OpenAIServingChat->>AsyncLLM: generate()
AsyncLLM->>AsyncMPClient: add_request(EngineCoreRequest)
AsyncMPClient->>ZMQ: add_request_async(EngineCoreRequest)
EngineCoreProc->>ZMQ: _handle_client_request(EngineCoreRequestType)
ZMQ-->>EngineCoreProc: add_request(EngineCoreRequest)
EngineCoreProc->>Scheduler: add_request(Request)
rect rgb(255,128,128)
note over EngineCoreProc: step_fn()
EngineCoreProc->>Scheduler: schedule()
Scheduler-->>EngineCoreProc: SchedulerOutput
EngineCoreProc->>UniProcExecutor: execute_model(SchedulerOutput)
UniProcExecutor->>Worker: collective_rpc("execute_model")
Worker->>GPUModelRunner: execute_model(SchedulerOutput)
GPUModelRunner-->>Worker: ModelRunnerOutput | IntermediateTensors
Worker-->>UniProcExecutor: ModelRunnerOutput
UniProcExecutor-->>EngineCoreProc: ModelRunnerOutput
EngineCoreProc->>Scheduler: update_from_output(SchedulerOutput, ModelRunnerOutput)
Scheduler->>EngineCoreProc: EngineCoreOutputs
end
EngineCoreProc-->>EngineCoreProc: put_nowait(EngineCoreOutputs)

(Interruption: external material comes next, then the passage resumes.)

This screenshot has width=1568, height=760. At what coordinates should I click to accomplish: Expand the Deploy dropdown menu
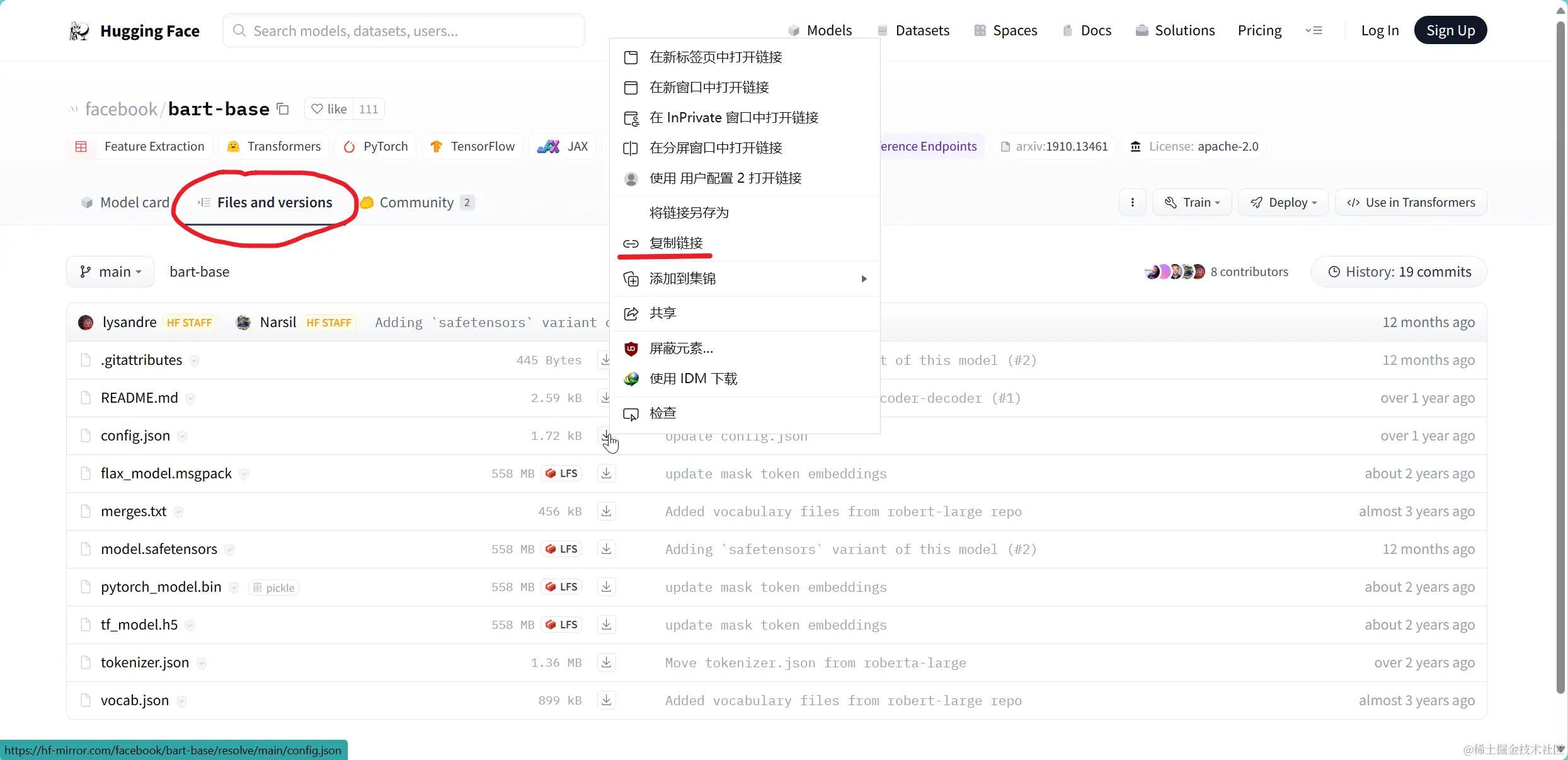[x=1283, y=202]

EngineCoreProc->>ZMQ: process_output_socket()
rect rgb(128,128,255)
note over AsyncLLM: output_handler()
AsyncLLM->>AsyncMPClient: get_output_async()
AsyncMPClient->>ZMQ: process_outputs_socket()
ZMQ-->>AsyncLLM: EngineCoreOutputs
AsyncLLM->>OutputProcessor: process_outputs()
OutputProcessor-->>AsyncLLM: OutputProcessorOutput
end
AsyncLLM-->>OpenAIServingChat: AsyncGenerator[RequestOutput, None]
OpenAIServingChat-->>FastAPI: ChatCompletionResponse / AsyncGenerator
FastAPI-->>Client: JSONResponse / StreamingResponse
The structure turned out to be much more complex than I expected, making this article quite lengthy with many parts omitted. In future articles, I’ll take a closer look at core components like EngineCoreProc(EngineCore), Scheduler(SchedulerInterface), and GPUModelRunner(LoRAModelRunnerMixin).